# START OF Source excerpt
OTTAWA, June 18, 2015 /CNW/ – The Honourable Greg Rickford, Canada’s Minister of Natural Resources, today announced that the Pipeline Safety Act (Bill C-46) has received Royal Assent. The Pipeline Safety Act builds on Canada’s already impressive record of safely transporting energy. The National Energy Board (NEB) currently regulates 73,000 kilometres of pipelines, which transport energy across Canada with a safety record of 99.999 percent. This legislation improves Canada’s safety system even further by:
- Introducing absolute liability for all NEB-regulated pipelines, meaning that companies will be liable for costs and damages irrespective of fault — $1 billion for companies operating major oil pipelines — the only absolute liability that exists among our peer jurisdictions (U.S., the UK and Australia). Companies continue to have unlimited liability when at fault or negligent.
- Providing the NEB authority to order reimbursement of any clean-up costs incurred by governments, communities or individuals;
- Providing the NEB authority and resources to take control of incident response if a company is unable or unwilling to do so (i.e., in exceptional circumstances); and
- Requiring companies operating pipelines to hold a minimum level of financial resources, set at $1 billion for companies operating major oil pipelines.
# END OF Source excerpt
# START OF Dataset
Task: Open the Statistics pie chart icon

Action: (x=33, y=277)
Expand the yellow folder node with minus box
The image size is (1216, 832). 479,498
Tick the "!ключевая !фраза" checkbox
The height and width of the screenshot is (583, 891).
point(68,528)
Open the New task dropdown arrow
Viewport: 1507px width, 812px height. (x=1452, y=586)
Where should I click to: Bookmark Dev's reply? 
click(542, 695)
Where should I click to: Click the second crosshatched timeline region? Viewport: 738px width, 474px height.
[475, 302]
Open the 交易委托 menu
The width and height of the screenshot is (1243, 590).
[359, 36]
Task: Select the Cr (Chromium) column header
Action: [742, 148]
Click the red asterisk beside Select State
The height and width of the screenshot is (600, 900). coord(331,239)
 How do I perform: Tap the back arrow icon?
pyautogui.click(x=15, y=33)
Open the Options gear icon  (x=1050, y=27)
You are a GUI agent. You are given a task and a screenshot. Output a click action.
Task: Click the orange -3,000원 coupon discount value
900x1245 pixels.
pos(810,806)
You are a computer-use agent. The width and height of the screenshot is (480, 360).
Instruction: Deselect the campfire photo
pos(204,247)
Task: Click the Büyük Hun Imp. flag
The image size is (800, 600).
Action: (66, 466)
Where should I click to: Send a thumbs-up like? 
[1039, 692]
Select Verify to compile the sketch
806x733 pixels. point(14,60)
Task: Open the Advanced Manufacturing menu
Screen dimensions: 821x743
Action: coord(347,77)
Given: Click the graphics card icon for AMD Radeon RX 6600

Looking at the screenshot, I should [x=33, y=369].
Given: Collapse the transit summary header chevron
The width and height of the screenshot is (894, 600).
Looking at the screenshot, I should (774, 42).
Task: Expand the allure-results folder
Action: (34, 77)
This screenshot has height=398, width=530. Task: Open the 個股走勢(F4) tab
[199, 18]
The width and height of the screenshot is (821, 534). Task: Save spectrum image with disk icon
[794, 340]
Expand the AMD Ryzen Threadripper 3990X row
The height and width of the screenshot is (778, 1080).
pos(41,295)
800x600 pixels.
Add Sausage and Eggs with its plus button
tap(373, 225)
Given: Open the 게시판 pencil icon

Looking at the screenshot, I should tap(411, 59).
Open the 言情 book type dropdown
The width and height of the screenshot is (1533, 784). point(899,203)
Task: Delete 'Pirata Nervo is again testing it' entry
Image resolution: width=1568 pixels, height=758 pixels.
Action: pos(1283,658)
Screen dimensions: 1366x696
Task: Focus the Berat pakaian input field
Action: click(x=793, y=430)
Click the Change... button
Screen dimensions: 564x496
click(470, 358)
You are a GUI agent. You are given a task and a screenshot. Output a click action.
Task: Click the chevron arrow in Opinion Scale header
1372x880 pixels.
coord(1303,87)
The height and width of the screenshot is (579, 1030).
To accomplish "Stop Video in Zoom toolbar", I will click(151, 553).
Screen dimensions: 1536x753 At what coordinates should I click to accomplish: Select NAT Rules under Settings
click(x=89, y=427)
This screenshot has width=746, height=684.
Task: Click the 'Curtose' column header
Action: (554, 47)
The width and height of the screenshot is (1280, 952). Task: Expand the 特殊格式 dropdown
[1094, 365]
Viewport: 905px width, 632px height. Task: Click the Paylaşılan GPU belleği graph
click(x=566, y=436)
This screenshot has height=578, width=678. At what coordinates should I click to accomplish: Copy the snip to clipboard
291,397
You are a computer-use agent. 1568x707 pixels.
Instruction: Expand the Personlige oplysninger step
# END OF Dataset
*Complete the following*
1. Answer these questions from the Pipeline Safety Act announcement:
(a) How many kilometres of pipelines does the National Energy Board currently regulate?
(b) Which peer jurisdictions are named?
(c) When may the NEB take control of incident response?
2. Pick up the Pipeline Safety Act announcement after its final bullet and write the next paragraph of the release.
The lines above are separate material, unrelated to the Pipeline Safety Act announcement.

*Answers below*
1.
(a) 73,000 kilometres
(b) The U.S., the UK and Australia
(c) If a company is unable or unwilling to do so (in exceptional circumstances)

2.
The $1-billion minimum financial capacity and absolute liability limit are unique to Canada. Countries such as the United States and the United Kingdom do not currently require pipeline operators to demonstrate a minimum financial capacity to respond to any incident and to remedy damage caused by pipeline spills, though they have similar “polluter pays” legislation in place. The Pipeline Safety Act represents the latest milestone in our government’s plan for Responsible Resource Development. Previous actions introduced by the Harper Government also include:
- Increasing annual inspections of oil and gas pipelines by 50 percent and doubling the number of comprehensive audits to improve pipeline safety across Canada. There is now an inspector for every 1,217 miles of federally regulated oil and gas pipeline in Canada, compared with every 5,830 miles in the United States.
- Introducing new financial penalties on pipeline companies for small infractions to prevent larger incidents from occurring; and
- Giving the NEB the ability to provide guidance on the use of the best available technologies used in federally regulated pipeline projects. This includes materials, construction methods and emergency response techniques.
The Pipeline Safety Act will now come into force in 12 months. Certain provisions may come into force earlier by proclamation by the Governor in Council.
The Government of Canada will continue introducing measures that further enhance the safe transportation of energy while supporting jobs and growth.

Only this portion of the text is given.